> [ASSIGNMENT]
Return only the lines running from the one that contains "Run spell check with the ABC checkmark icon" through the end of the entries, exactly, both ends included. Omit pictures.

> [SOURCE DATA]
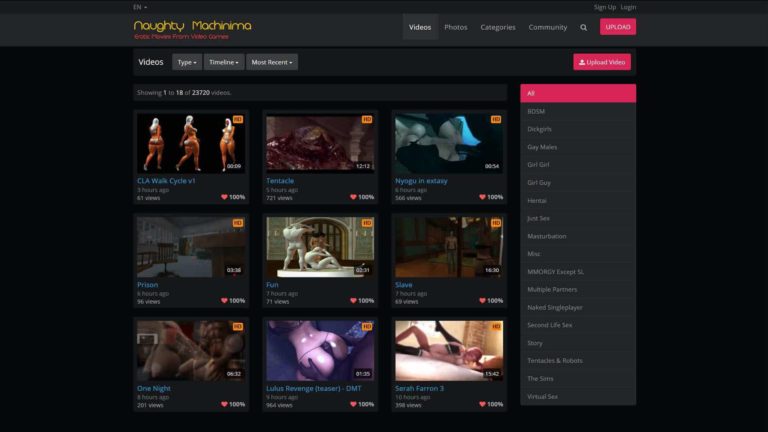The image size is (768, 432).
Task: Go to the Categories tab
Action: (498, 27)
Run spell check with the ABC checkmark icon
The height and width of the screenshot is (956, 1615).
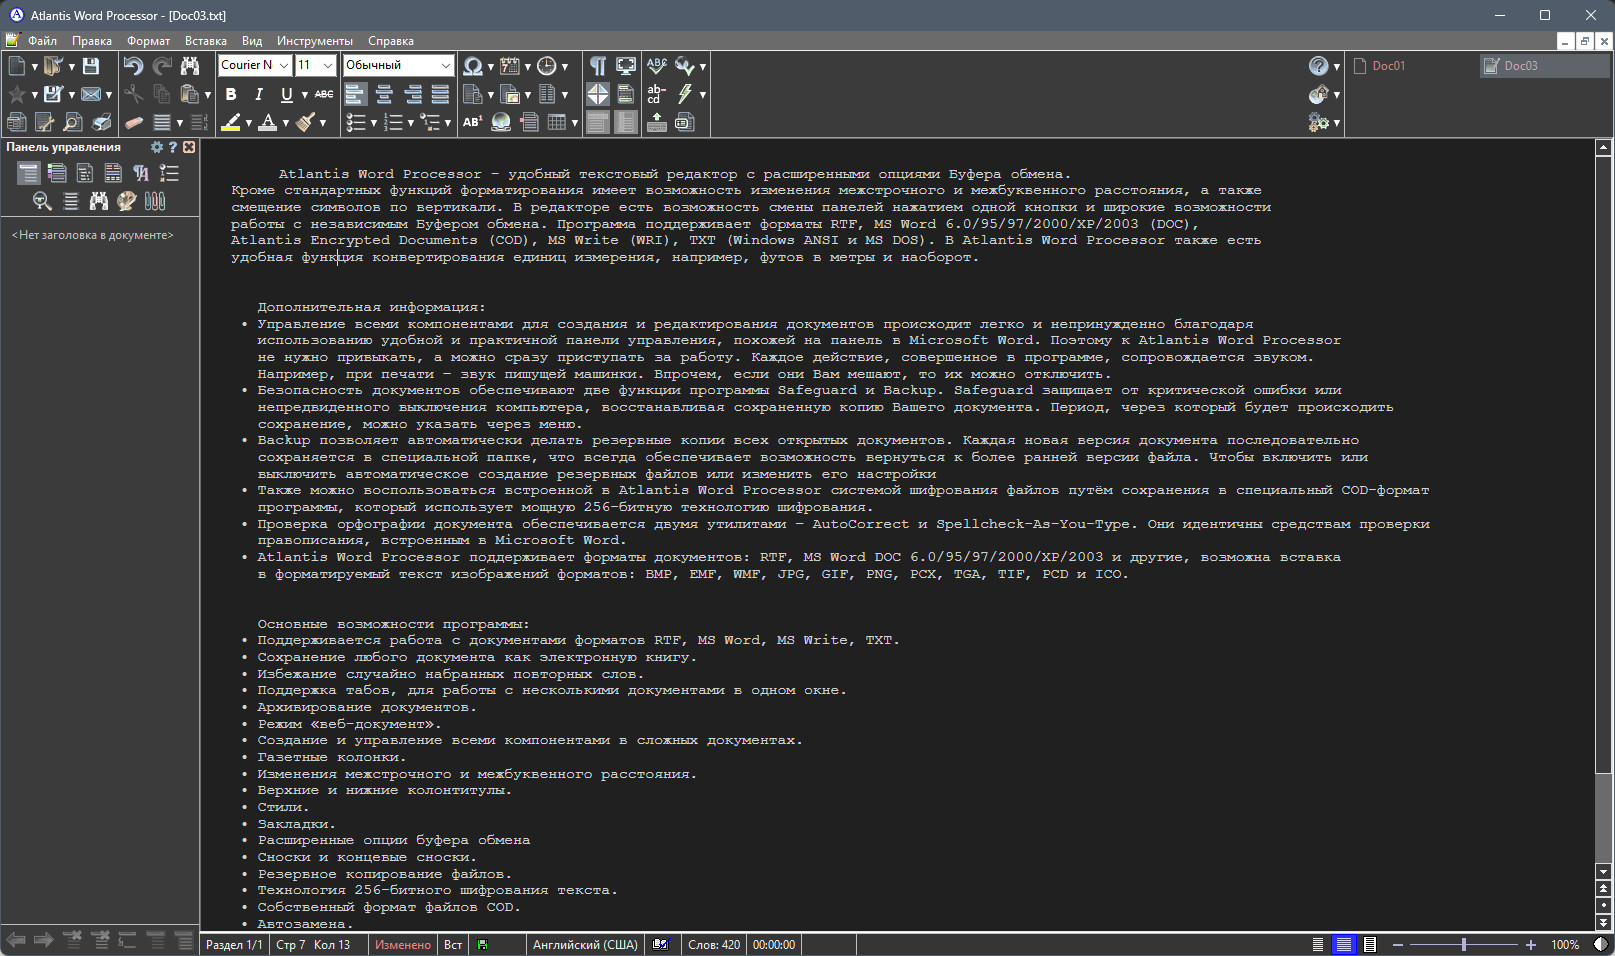(x=656, y=66)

> [RESULT]
Run spell check with the ABC checkmark icon
The height and width of the screenshot is (956, 1615).
(x=656, y=66)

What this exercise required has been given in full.